_RECORDS FOR THE EXERCISE_
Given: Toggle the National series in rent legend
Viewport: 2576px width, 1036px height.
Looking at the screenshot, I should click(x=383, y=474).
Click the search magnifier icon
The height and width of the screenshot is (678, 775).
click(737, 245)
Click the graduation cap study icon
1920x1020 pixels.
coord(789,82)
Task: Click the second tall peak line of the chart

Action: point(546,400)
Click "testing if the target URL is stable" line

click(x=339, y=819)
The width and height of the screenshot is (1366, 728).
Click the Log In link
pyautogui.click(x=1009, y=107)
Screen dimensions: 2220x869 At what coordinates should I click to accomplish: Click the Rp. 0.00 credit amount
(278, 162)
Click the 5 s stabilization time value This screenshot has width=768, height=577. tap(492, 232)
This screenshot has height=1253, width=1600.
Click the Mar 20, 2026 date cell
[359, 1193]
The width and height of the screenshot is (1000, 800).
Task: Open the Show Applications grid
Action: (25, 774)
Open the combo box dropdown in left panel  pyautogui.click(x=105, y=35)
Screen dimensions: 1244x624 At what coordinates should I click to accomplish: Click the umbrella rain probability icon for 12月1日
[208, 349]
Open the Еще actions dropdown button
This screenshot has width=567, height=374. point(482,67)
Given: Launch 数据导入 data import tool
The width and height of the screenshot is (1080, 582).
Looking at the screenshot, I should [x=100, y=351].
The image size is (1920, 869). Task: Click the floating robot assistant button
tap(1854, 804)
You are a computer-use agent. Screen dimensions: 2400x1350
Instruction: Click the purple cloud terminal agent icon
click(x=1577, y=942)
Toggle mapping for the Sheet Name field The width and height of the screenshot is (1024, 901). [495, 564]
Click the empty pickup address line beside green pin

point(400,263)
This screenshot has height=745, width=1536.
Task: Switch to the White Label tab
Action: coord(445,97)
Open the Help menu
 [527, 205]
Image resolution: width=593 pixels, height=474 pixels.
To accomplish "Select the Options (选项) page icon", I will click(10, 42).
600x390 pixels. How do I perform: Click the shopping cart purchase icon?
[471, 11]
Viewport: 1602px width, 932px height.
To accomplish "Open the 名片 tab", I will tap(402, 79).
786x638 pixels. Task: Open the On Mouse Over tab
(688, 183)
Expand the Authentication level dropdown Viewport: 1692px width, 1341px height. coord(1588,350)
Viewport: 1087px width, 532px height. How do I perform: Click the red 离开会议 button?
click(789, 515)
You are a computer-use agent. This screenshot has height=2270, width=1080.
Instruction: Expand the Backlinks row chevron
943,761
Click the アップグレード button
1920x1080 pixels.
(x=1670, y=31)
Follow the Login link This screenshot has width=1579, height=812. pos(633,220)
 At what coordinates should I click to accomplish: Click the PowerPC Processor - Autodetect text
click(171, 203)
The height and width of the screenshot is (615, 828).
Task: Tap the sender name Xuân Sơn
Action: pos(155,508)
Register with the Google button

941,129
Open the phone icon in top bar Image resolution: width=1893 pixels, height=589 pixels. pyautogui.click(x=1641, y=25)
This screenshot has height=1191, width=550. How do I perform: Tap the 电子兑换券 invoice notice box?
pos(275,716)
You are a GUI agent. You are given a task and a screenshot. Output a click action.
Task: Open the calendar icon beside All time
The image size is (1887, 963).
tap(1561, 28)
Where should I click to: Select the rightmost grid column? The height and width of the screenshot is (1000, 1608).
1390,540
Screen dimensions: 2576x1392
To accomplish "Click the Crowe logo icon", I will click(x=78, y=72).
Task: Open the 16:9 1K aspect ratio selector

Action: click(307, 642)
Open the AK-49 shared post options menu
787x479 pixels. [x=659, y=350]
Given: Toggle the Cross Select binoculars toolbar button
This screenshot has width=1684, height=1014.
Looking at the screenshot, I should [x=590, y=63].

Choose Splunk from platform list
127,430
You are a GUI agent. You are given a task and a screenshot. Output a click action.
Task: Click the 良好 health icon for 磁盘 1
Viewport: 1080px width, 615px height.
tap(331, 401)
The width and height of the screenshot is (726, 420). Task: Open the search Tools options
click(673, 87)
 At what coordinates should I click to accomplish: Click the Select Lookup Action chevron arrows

_REQUEST_
Copy out, word for word, every line from the first one down to the line containing "click(x=1577, y=942)", inclusive.

_RESULT_
Given: Toggle the National series in rent legend
Viewport: 2576px width, 1036px height.
Looking at the screenshot, I should click(x=383, y=474).
Click the search magnifier icon
The height and width of the screenshot is (678, 775).
click(737, 245)
Click the graduation cap study icon
1920x1020 pixels.
coord(789,82)
Task: Click the second tall peak line of the chart

Action: point(546,400)
Click "testing if the target URL is stable" line

click(x=339, y=819)
The width and height of the screenshot is (1366, 728).
Click the Log In link
pyautogui.click(x=1009, y=107)
Screen dimensions: 2220x869 At what coordinates should I click to accomplish: Click the Rp. 0.00 credit amount
(278, 162)
Click the 5 s stabilization time value This screenshot has width=768, height=577. tap(492, 232)
This screenshot has height=1253, width=1600.
Click the Mar 20, 2026 date cell
[359, 1193]
The width and height of the screenshot is (1000, 800).
Task: Open the Show Applications grid
Action: (25, 774)
Open the combo box dropdown in left panel  pyautogui.click(x=105, y=35)
Screen dimensions: 1244x624 At what coordinates should I click to accomplish: Click the umbrella rain probability icon for 12月1日
[208, 349]
Open the Еще actions dropdown button
This screenshot has width=567, height=374. point(482,67)
Given: Launch 数据导入 data import tool
The width and height of the screenshot is (1080, 582).
Looking at the screenshot, I should [x=100, y=351].
The image size is (1920, 869). Task: Click the floating robot assistant button
tap(1854, 804)
You are a computer-use agent. Screen dimensions: 2400x1350
Instruction: Click the purple cloud terminal agent icon
click(x=1577, y=942)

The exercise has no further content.